A critical fix in PyTorch's Inductor compiler resolves 14 performance regressions for AMD GPUs.

Deep Dive

A recent, highly technical commit to PyTorch's main development branch (trunk/507f793) addresses a significant performance regression for users running AI workloads on AMD GPUs. The fix, authored by an AMD engineer, targets PyTorch's Inductor compiler—a just-in-time (JIT) compiler that optimizes model execution. The bug, introduced in a previous change (#177715), broke the compiler's handling of 'combo kernels,' a technique that fuses multiple operations into a single, more efficient GPU kernel. Specifically, it failed to preserve critical AMD-specific HIP compilation arguments during this fusion process, leading to invalid kernel configurations and degraded performance.

The core of the fix ensures that key HIP compiler options—such as `waves_per_eu` (controlling GPU occupancy), `matrix_instr_nonkdim`, and `kpack`—are maintained correctly across all sub-kernels within a fused combo kernel. Without this fix, the compiler would generate erroneous argument names (e.g., `waves_per_eu_0`), causing kernels to fail or run suboptimally. The patch consolidates the code path for handling these arguments and adds a dedicated regression test to prevent future breakage. This single commit directly resolves 14 separate GitHub issues (#180011 through #180029, #179952, #180549), highlighting its broad impact on model training and inference stability for the ROCm ecosystem.

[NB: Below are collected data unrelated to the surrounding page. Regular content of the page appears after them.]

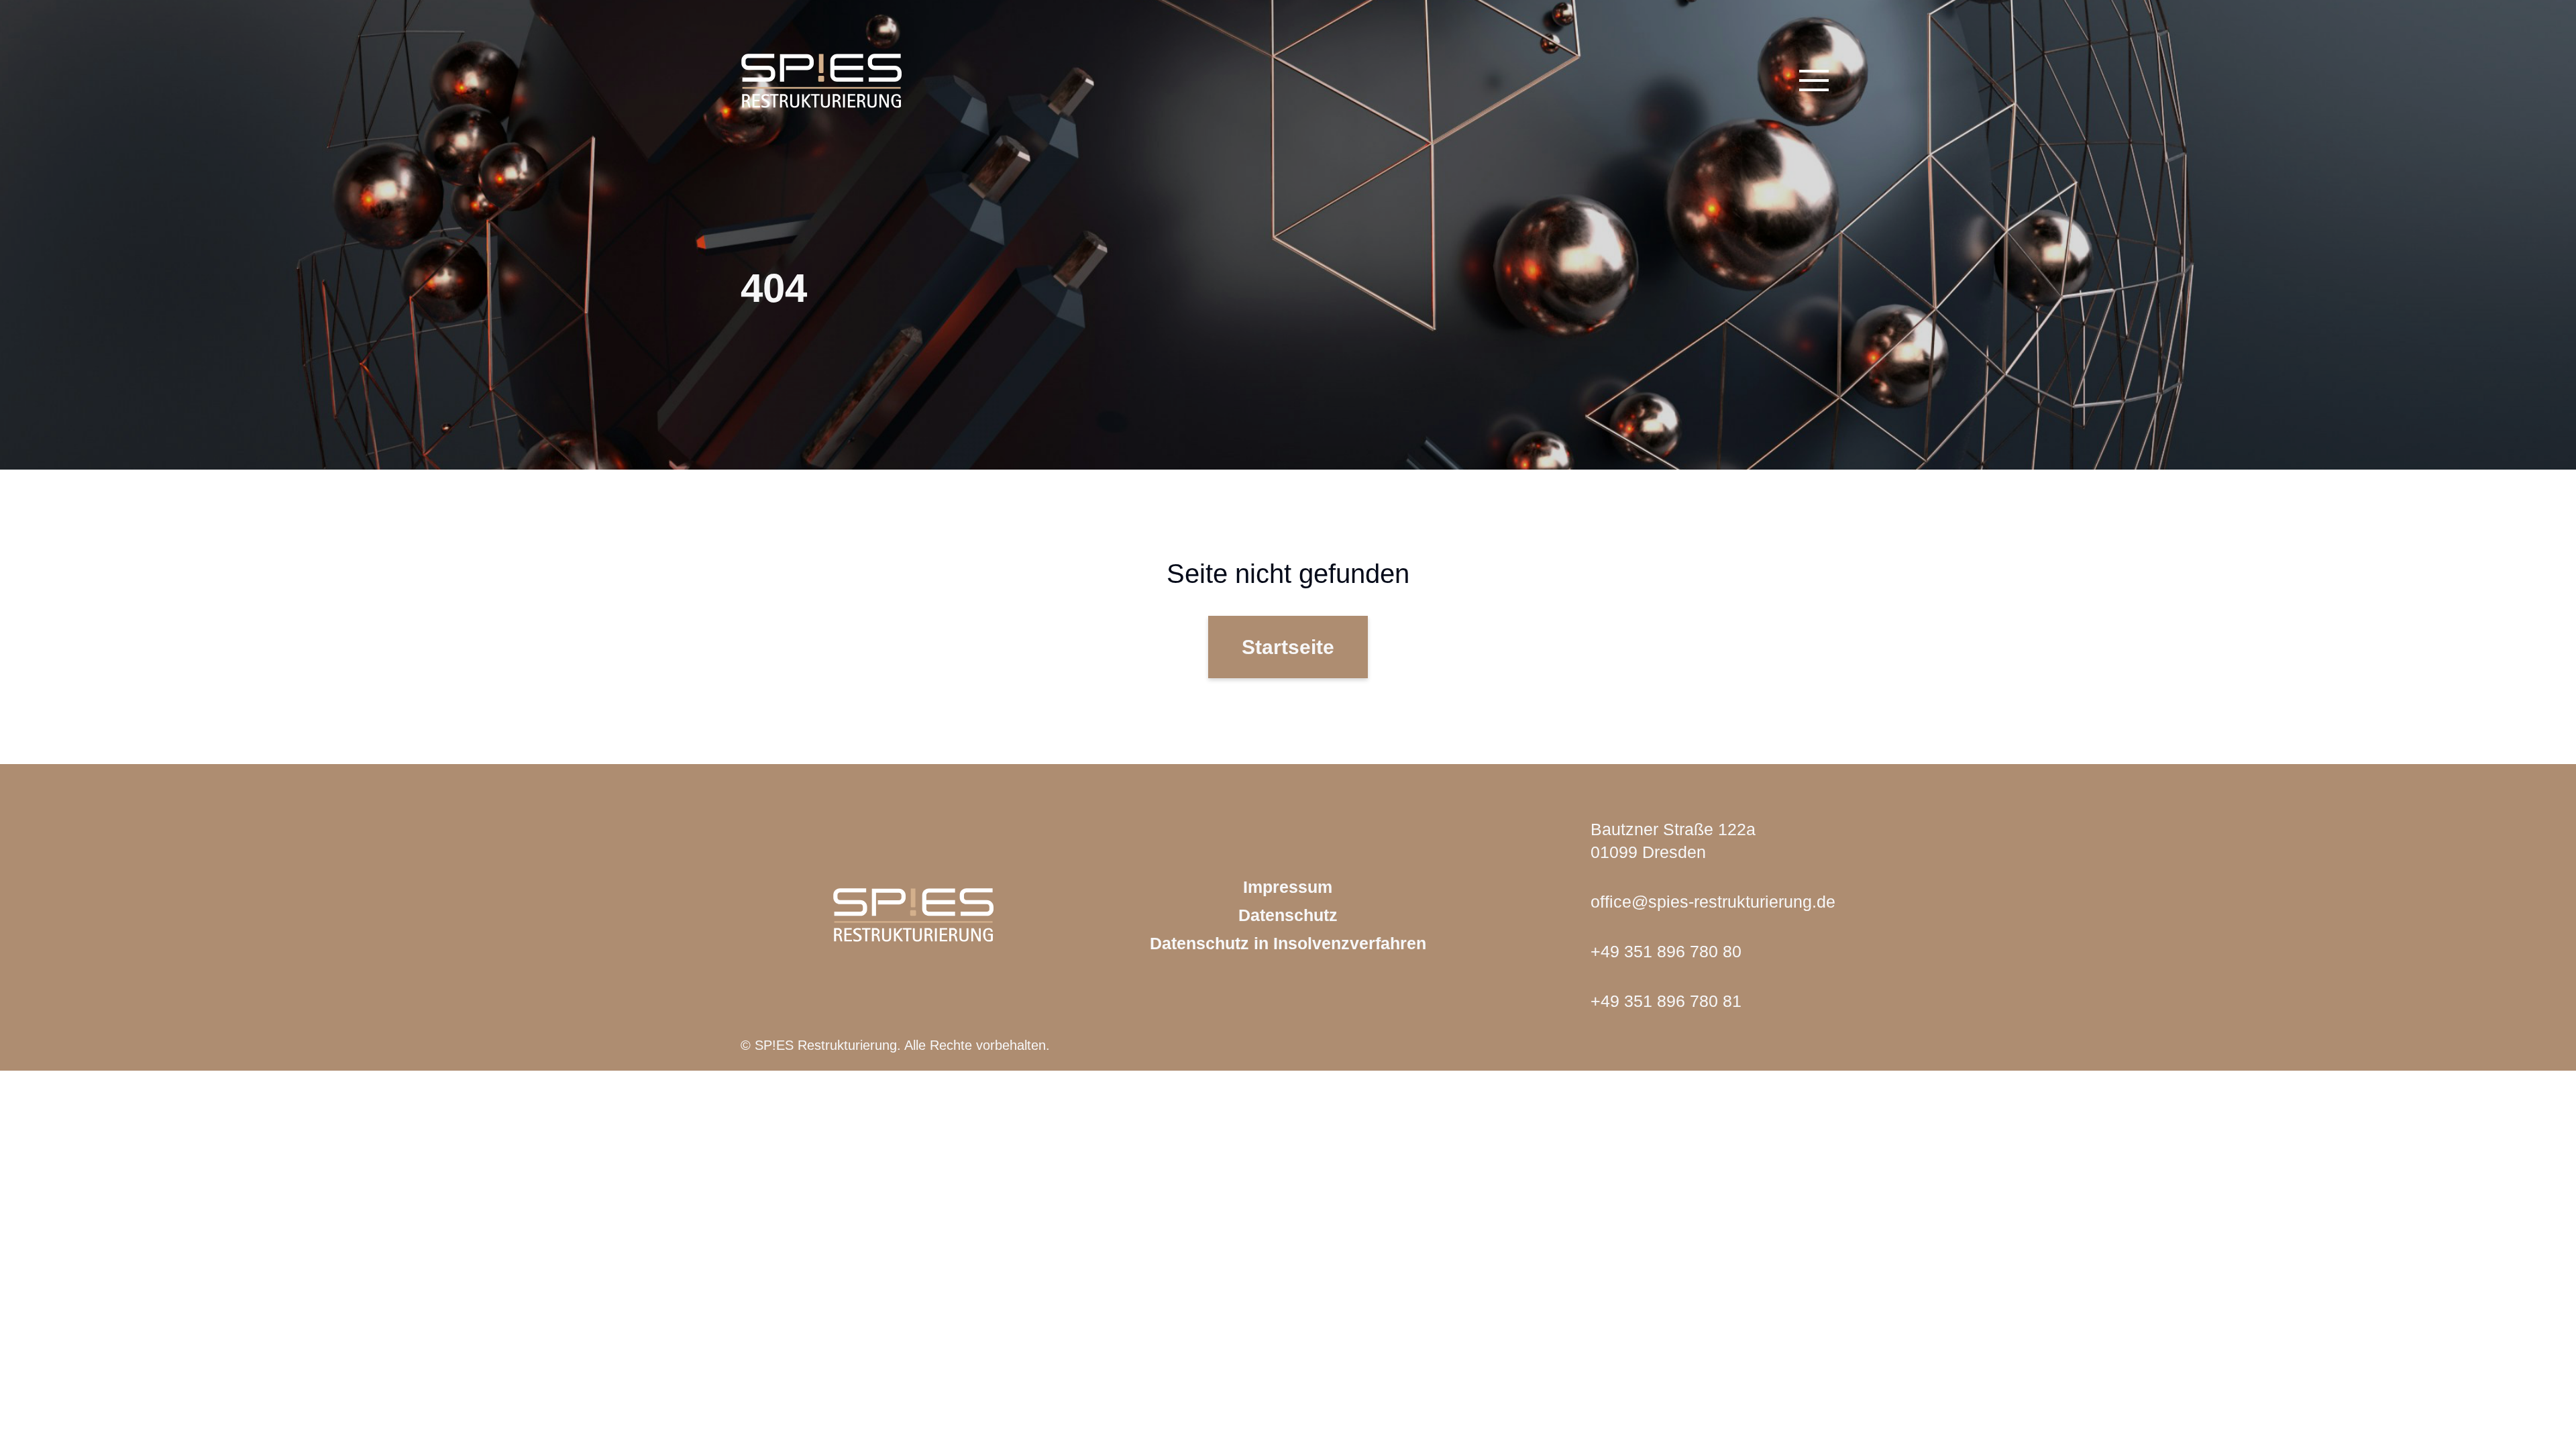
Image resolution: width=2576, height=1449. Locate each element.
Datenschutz (1288, 915)
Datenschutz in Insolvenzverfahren (1288, 943)
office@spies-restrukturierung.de (1713, 901)
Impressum (1287, 886)
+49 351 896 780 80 (1666, 951)
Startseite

For developers and researchers, this under-the-hood improvement means that complex AI models compiled with PyTorch's `torch.compile` feature will now generate more efficient GPU code for AMD hardware. This is crucial for maximizing the performance of AMD's latest data center GPUs, like the Instinct MI300 series, in competitive AI training and serving environments. The fix represents ongoing collaboration between AMD and the PyTorch team to mature the ROCm software stack as a viable alternative to NVIDIA's CUDA platform.

Key Points
  • Fixes 14 specific GitHub issues (#180011-#180029, etc.) caused by a regression in PyTorch's Inductor compiler.
  • Preserves AMD HIP kernel options (`waves_per_eu`, `matrix_instr_nonkdim`, `kpack`) during combo kernel fusion, preventing invalid code generation.
  • Enhances performance and stability for AI models running on AMD ROCm GPUs via PyTorch's `torch.compile`.

Why It Matters

Ensures PyTorch AI models run at peak performance on AMD GPUs, strengthening the ROCm ecosystem's competitiveness.